Gravitational waves from the sound of a first order phase transition
Mark Hindmarsh, Stephan J. Huber, Kari Rummukainen, David J. Weir

TL;DR
This paper presents pioneering 3D simulations of early universe first-order phase transitions, revealing that sound waves in the cosmic fluid are the dominant source of gravitational waves, a previously underappreciated effect.
Contribution
First comprehensive 3D numerical simulations of phase transition-induced gravitational waves including fluid dynamics and scalar fields, highlighting the significance of sound waves as the main GW source.
Findings
Sound waves persist as GW sources long after bubble collisions.
The dominant GW contribution comes from fluid sound waves, not bubble collisions.
Simulations cover various phase transition strengths and bubble velocities.
Abstract
We report on the first 3-dimensional numerical simulations of first-order phase transitions in the early universe to include the cosmic fluid as well as the scalar field order parameter.
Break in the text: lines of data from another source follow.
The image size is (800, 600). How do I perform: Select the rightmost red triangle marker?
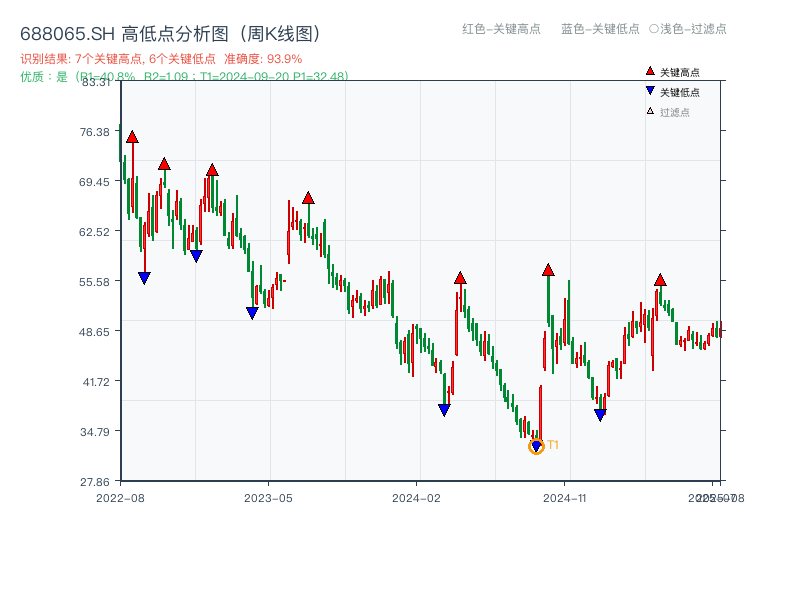click(x=660, y=280)
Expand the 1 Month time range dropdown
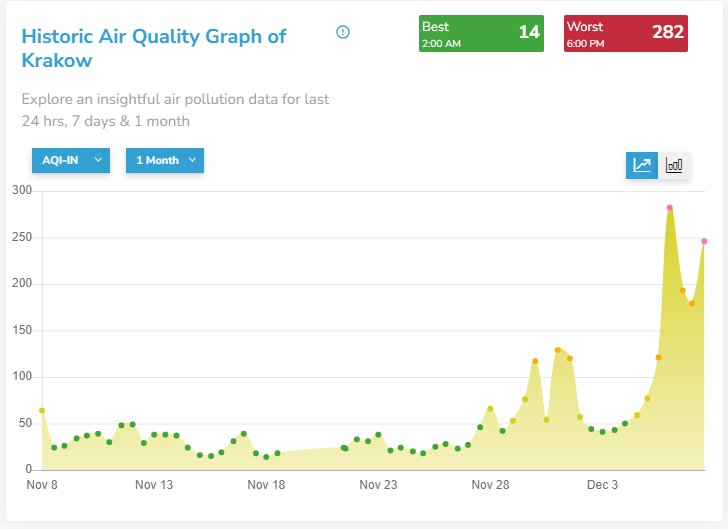This screenshot has width=728, height=529. 164,160
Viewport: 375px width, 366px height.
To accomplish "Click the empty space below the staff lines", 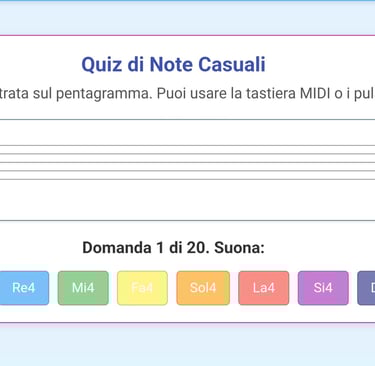I will point(187,200).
We calculate the gravitational wave (GW) spectrum resulting from the nucleation, expansion and collision of bubbles of the low-temperature phase, for phase transition strengths and bubble wall velocities covering many cases of interest. We find that the compression waves in the fluid continue to be a source of GWs long after the bubbles have merged, a new effect not taken properly into account in previous modelling of the GW source. For a wide range of models the main source of the GWs produced by a phase transition is therefore the sound the bubbles make.